▶ _O QUE FAZER_
- A) Segundo o texto sobre economia e saúde na pandemia, o que a MP 966/2020 flexibiliza?
- B) Resuma em duas frases o texto sobre economia e saúde na pandemia.

▶ _TEXTO PARA LEITURA_

Em momentos de absoluta incerteza, em que navegamos por mares desconhecidos e perigosos, há apenas duas escolhas: i) valer-se do princípio da precaução e abaixar as velas do navio; e ii) valer-se do in dúbio pró progresso, mantendo as velas estiadas. A primeira alternativa opta por ir devagar, garantindo a segurança de todos, cientes que logo ali, teremos um período de bonança. A segunda alternativa tem como princípio de não haver tempo a perder, afinal, tempo é dinheiro, e sacrifícios são necessários. Basicamente, dentro dessas escolhas, se encontram o falso dilema entre economia e saúde na atual conjuntura de pandemia, dado o Covid-19.
Bons capitães geralmente optam pelo princípio da precaução, afinal, não querem deixar toda a sua tripulação dentro de um cenário de perigo a vida. No momento em que percebemos que vários países começam a flexibilizar o isolamento devido melhoras em seus resultados, no Brasil, se pretende abrir a economia, baseado na segunda opção (in dúbio pró progresso), no momento em que há uma clara ampliação de contágio e mortes.
O in dúbio pró progresso consiste no erro crasso, dentro do capitalismo moderno, de julgar a economia como a soberana de tudo, dentro do mito do crescimento infinito, sendo que os recursos naturais são finitos. A conceituação de progresso é algo impossível de precisar, pois ao tentarmos, podemos descontruir o alvo. De toda forma, devemos resgatar Theodor Adorno, pois o progresso, no geral, refere-se “na insistência naquele tabu, em proveito da unidade do eu dominador da natureza, ressoa a voz do progresso ofuscado e irrefletido”.
Nesse sentido, percebemos que o executivo federal, na voz do seu líder, Jair Messias Bolsonaro, vem tratando a pandemia, desde o seu início, como algo supérfluo, com uma visão ofuscada e irrefletida da realidade. Caminhamos na contramão do mundo, com as velas estiadas, dentro de um contexto de tempestade, criando uma situação de caos. Esse caos, parafraseando Chico Science, se transformará em lama, de forma desorganizada, buscando uma organização que não existirá.
Dentro desse cenário, do caos a lama, os que ficarem para trás são apenas sacrifícios necessários para se garantir o progresso, o crescimento econômico. Percebemos dentro do caos, políticos e gestores públicos, da esquerda e da direita, saqueando as riquezas nacionais, de forma organizada, e que, apesar do discurso, a presidência criou a MP 966/2020. Essa medida provisória (MP) flexibiliza a responsabilidade dos agentes públicos com relação aos gastos com a pandemia da covid-19. É mole?

▶ _MATERIAL FORNECIDO_
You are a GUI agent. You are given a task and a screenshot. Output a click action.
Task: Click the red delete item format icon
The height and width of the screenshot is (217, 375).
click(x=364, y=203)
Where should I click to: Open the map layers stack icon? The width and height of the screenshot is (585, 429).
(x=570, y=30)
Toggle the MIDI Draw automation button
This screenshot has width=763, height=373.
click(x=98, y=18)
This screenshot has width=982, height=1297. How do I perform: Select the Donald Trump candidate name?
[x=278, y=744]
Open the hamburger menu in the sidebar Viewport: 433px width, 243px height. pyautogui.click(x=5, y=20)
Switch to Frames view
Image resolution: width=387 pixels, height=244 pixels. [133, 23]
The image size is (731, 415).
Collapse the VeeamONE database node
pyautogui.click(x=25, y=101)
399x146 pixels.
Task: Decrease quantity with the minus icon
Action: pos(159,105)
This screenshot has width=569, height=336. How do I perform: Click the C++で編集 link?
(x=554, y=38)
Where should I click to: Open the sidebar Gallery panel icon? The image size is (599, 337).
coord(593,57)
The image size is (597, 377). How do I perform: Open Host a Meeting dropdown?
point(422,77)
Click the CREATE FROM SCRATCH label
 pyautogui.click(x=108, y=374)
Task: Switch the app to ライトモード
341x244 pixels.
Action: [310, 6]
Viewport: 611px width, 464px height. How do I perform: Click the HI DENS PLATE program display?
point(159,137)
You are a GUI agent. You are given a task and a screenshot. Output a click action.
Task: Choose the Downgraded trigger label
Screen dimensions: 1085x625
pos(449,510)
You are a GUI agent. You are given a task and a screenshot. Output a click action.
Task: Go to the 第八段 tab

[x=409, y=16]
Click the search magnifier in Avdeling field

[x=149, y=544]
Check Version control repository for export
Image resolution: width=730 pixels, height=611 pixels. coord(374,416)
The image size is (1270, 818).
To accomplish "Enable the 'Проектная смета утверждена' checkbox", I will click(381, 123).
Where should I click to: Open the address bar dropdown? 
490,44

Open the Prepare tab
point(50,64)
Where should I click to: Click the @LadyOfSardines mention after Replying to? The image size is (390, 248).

▶ _RESPOSTAS_
- A) A responsabilidade dos agentes públicos com relação aos gastos com a pandemia da covid-19.

- B) Diante da incerteza da pandemia de Covid-19, o texto opõe o princípio da precaução, que opta por ir devagar e garantir a segurança de todos, ao in dúbio pró progresso, que não admite perder tempo e aceita sacrifícios. Segundo o texto, o Brasil, cujo executivo federal sob Jair Messias Bolsonaro trata a pandemia como algo supérfluo, pretende abrir a economia enquanto contágios e mortes aumentam, e a presidência criou a MP 966/2020, que flexibiliza a responsabilidade dos agentes públicos nos gastos com a pandemia.